Reproduce, without any changes, the stretch of the records from the line containing "Click the green Run toolbar button" through the end of the records.

[SOURCE RECORDS start]

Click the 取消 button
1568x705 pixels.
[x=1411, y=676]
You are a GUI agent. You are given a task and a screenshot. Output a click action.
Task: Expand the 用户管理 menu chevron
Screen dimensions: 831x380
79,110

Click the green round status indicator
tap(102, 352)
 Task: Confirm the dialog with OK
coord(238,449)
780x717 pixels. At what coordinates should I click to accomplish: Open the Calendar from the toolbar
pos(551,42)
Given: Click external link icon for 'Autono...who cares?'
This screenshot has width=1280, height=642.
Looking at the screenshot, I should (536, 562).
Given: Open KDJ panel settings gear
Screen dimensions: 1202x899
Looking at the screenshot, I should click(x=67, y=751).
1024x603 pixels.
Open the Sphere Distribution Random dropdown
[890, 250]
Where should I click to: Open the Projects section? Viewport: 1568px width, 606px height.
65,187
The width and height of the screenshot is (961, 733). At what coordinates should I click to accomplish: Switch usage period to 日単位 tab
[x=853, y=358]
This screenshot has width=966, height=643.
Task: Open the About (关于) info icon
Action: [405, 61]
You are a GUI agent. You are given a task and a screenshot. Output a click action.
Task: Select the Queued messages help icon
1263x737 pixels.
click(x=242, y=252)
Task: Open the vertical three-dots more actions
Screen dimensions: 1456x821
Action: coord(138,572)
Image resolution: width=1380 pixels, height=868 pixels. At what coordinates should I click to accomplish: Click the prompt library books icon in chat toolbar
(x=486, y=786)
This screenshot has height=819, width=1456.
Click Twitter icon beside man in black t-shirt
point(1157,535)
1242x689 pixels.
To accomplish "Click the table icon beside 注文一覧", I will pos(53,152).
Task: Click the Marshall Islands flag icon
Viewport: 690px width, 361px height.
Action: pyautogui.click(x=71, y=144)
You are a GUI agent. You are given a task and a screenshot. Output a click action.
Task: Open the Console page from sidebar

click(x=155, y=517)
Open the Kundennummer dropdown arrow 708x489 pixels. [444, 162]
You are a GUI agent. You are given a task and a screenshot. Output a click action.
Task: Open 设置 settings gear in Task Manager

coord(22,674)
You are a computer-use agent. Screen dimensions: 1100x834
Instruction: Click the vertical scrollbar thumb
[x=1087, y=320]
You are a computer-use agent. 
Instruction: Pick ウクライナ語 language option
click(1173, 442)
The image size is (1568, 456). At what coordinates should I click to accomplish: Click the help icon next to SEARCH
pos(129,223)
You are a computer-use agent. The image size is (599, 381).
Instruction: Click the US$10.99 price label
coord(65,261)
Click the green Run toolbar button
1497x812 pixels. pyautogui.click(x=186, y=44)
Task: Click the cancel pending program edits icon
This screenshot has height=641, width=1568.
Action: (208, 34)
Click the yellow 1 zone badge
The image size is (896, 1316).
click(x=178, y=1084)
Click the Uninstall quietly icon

[SOURCE RECORDS end]

ANSWER TO THIS TASK
Click the green Run toolbar button
1497x812 pixels. pyautogui.click(x=186, y=44)
Task: Click the cancel pending program edits icon
This screenshot has height=641, width=1568.
Action: (208, 34)
Click the yellow 1 zone badge
The image size is (896, 1316).
click(x=178, y=1084)
Click the Uninstall quietly icon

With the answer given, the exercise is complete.